Bu mekanizma çoğu zaman bir “bulaş”, bir salgın olarak işler. Beyaz Gürültü’dür (1985) bulaşın bir adı: elektronik teorisindeki daha özgül teknik anlamının ötesinde, şehirlerde yaşayanların her an “sübliminal” olarak maruz kaldığı, o başsız sonsuz sinyal paraziti. Vitrinlerden, süpermarket raflarından, ekranlardan, plastik kartlardan, insanların yüzlerinde ve gözlerinde ışıyan iştahlardan, düş kırıntılarından gelen bir akış, bir “influenza”. Beyaz Gürültü’de tüketimcilik bir çevre felaketiyle ilişkilenir. İzleyen yıllarda Hindistan’da ve ABD’de ecza fabrikalarında ortaya çıkan öldürücü kimyasal sızıntılarla birlikte romana bir “kehanet gücü” atfedilmiştir bazı eleştirmenlerce (Çernobil felaketinin yaşanmasına da henüz bir yıl vardı). DeLillo’nun böyle ateşli yorumlara omuz silktiğini ve zaten demeçten, söyleşiden genellikle kaçındığını biliyoruz. Ama Beyaz Gürültü’yü otuz yıl sonraki Zero K’nın dolaysız “atası” kılan şey belki o eski kitaptan da önce kımıldanmaya başlayan bir dünya-sonu algısıdır: görünüşte sebepsiz ve yüzergezer bir kaygı gibi bulaşan ölüm korkusu – kişilerin haberlerle, kültürle, alışverişle (başta ilaç olmak üzere) bastırmaya, köreltmeye uğraştığı kemirici bir sonluluk sezisi.
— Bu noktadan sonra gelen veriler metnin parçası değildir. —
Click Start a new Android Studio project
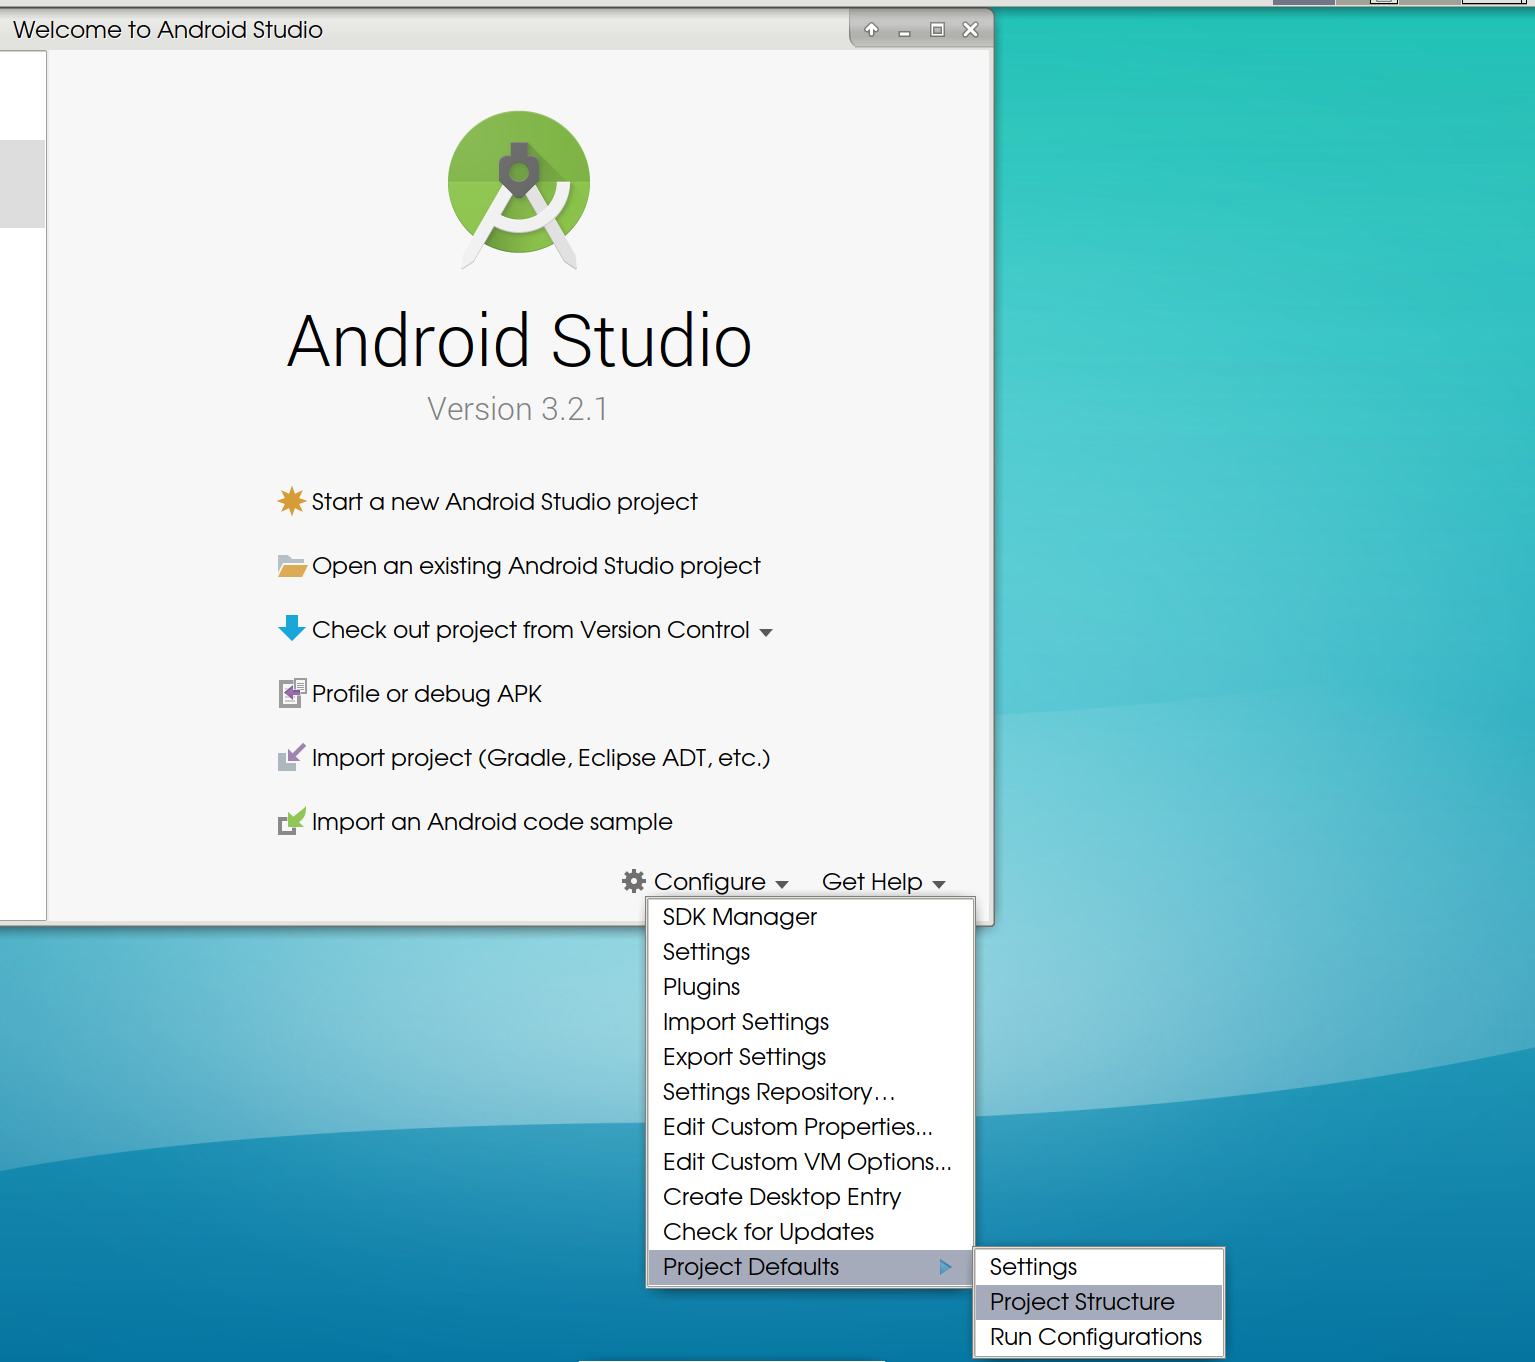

Convergence”da bir rehber Jeff’i tesiste gezdirmektedir, görevlilerin Artis’i yattığı odadan alıp dondurmak üzere aşağı katlara indirmelerinden sonra. “Kaç gündür buradayım,” diye düşünür, “daha görülecek kaç tane ilginç şey kaldı? Ekranlar, yeraltı lahitleri, taş odanın duvarındaki kafatası… Beni son şeylere boğuyorlar. Bu iki sözcüğü düşündüm. Eskatalogyadır bu, değil mi, kıyamet bilgisi? Kayıp giden bir hayatın gevşemiş yankısı değil sadece; etkisi her yere yayılan sözcükler, akla çağrıların da ötesinde. Son Şeyler. Dur artık, dedim kendime.” Daha önce de, tesisin koridorlarında rehbersiz gezinirken, dev ekranlardan çeşitli felaket görüntülerine maruz kalmıştır:

“Ekranda alev alev yangınlar ve bir hava tankeri filosunun kavrulmuş ağaçlara serptiği kimyasal bulutları. Sonra tek bir figür, ısı ve alevle içe çökmüş evler ve kavrulup büzüşmüş bahçe süslemeleriyle çevrili bir sokağın içinden yürüyüp geçen (…) Şimdi başka bir yerde, yüzlerine maske geçirmiş insanlar, yüzlercesi kamera hizasında yürüyor, yürüyor veya başkaları tarafından sürükleniyor; ve bu bir hastalıktı, bir virüs, yavaşça kımıldayan kadın ve erkek dizileri; böcekler veya zararlı hayvanların yaydığı ve havadaki tozların taşıdığı bir şey miydi, ölü gözlü bireyler, şimdi binlercesi, ebediyeti andıran yaralı bir tempoyla yürüyorlar.”

Sonra başka yangın görüntüleri, yanardağ patlamaları, çöken kuleler ve köprüler, yerleşimleri yutan dev tsunami dalgaları… Gerçekten de felaket imgeleri boca edilmektedir Jeffrey’in üstüne, “ustaca kurgulanmış ama sindirilmesi güç görüntüler”. Yaşanmıyor, hazmedilemiyor, kavranamıyor, deneyimlenemiyor ama yine de karşısında kayıtsız ve duygusuz kalınamıyordur. Tesisin yetkililerinden olduğu anlaşılan bir adam, Ben-Ezra, “Nasıl da kırılganız hepimiz,” der Jeff’e, “bu yeryüzünün her yerinde herkes”.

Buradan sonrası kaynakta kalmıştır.